From the Aug. 5, 2008, meeting: “Our Heavenly Father, James Madison was a principal author of the United States Constitution ... It was he who said, ‘We have staked the whole future of American civilization not upon the power of government, far from it, we have staked the future upon the capacity of each and all of us to govern ourselves according to the Ten Commandments of God.’”
Actually, that one is doubly offensive. First of all, it actively insults our nation’s separation of church and state at a city council meeting. Secondly, Madison never said anything like that. Not even close. Numerous actual historians have debunked the veracity of that quote—fabricated by creepy pseudo-historian David Barton.
From all of this hedging, it looks as if Jones’ main takeaway from Marsh v. Chambers—a Supreme Court decision that allowed invocations in governmental settings, but with a number of restrictions—would be “just don’t say ‘Jesus’ or ‘Christ’ and you’ll be golden.”
Those pesky other parts of the decision? You know, the one that forbids public prayers that “proselytize or advance any one faith, or to disparage any other, faith or belief”? Or the one that says “sectarian” invocations are a no-go and that you can only address the body of legislators present? Who needs those?
Well, it appears the “just don’t say Jesus” tactic has finally come back to bite Pismo Beach in the butt. That butt-bite was delivered in the form of a whopper lawsuit filed in SLO County Superior Court on Nov. 1 by the Freedom From Religion Foundation, which took 252 pages to crack down on Pismo Beach, its City Council, Mayor Shelly Higginbotham, and Jones.
As it turns out, not mentioning the J-Man is kind of a moot point if your mini-sermons are super-sectarian, promote the heck out of your brand of Christianity, and disparage beliefs that don’t match your own.
Funnily enough, Jones’ fill-in, local pastor Dr. Paul Toms apparently didn’t get the “don’t say Jesus” memo. In fact, Toms specifically called upon “Christ, our Lord” in several of his 10 prayers. Way to give it away.

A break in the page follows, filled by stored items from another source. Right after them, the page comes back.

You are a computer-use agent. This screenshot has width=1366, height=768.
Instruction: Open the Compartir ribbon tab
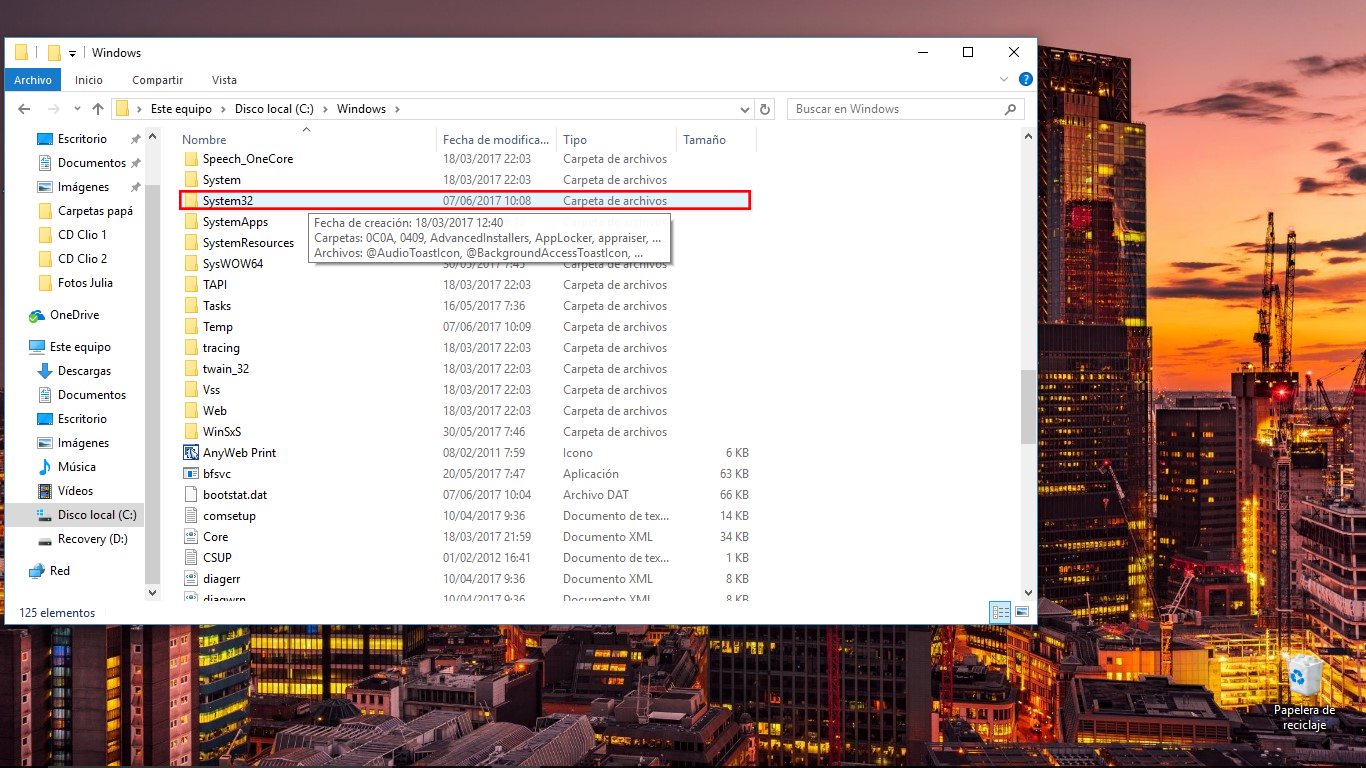coord(157,80)
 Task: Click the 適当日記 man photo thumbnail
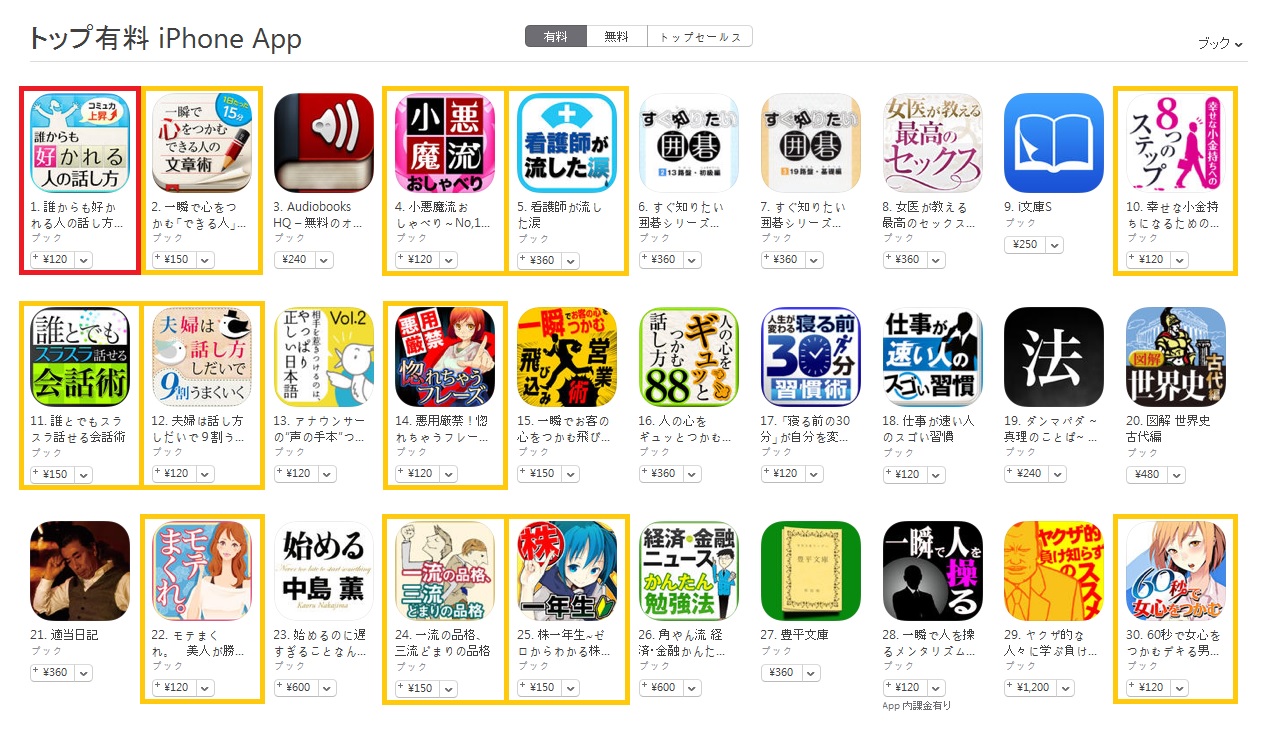tap(80, 571)
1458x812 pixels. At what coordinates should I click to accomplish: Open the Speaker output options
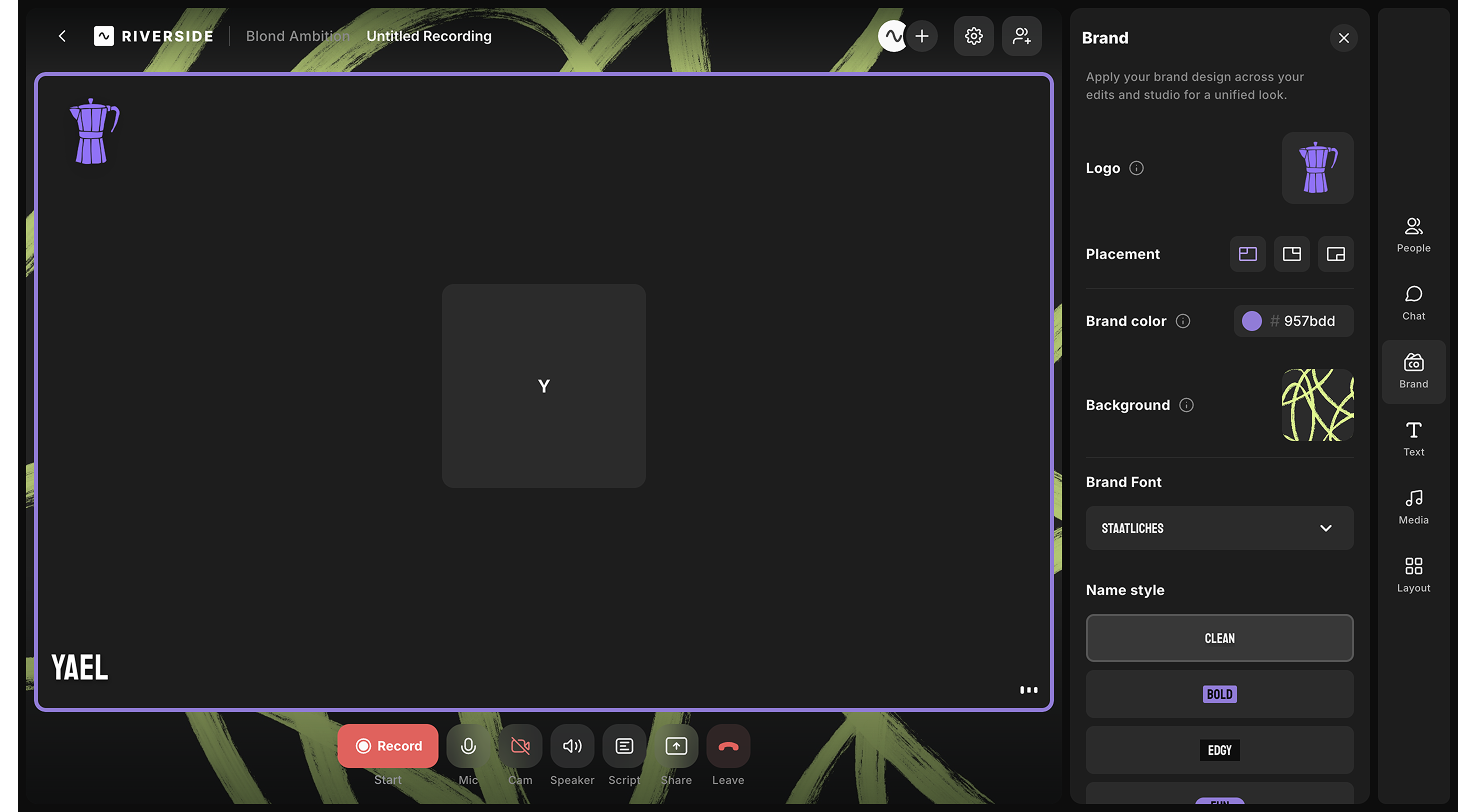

Another thing that tickles my funny bone: Pismo Beach knew this lawsuit was coming. They had an inkling, anyway. The city received numerous letters and public comments from individuals and organization who were offended by Jones, and nobody listened. Hell, they didn’t even listen to their own people.
When Pismo was creating Jones’ city chaplain position, their city manager at the time, Kevin Rice, did the polite-cough version of steering someone away from a course of action. He called it “undetermined legal risk,” which should have been an obvious red flag, but as we’ve seen, the Pismo folks aren’t good with guessing games.
I have a humble suggestion for future invocations at Pismo Beach City Council meetings: Ask the man upstairs to make this lawsuit vanish. At the very least, God should be able to stem the flow of taxpayer dollars due to this collective folly.
Whatever you do, though, don’t say Jesus Christ. Wait. Crap. Let me start over.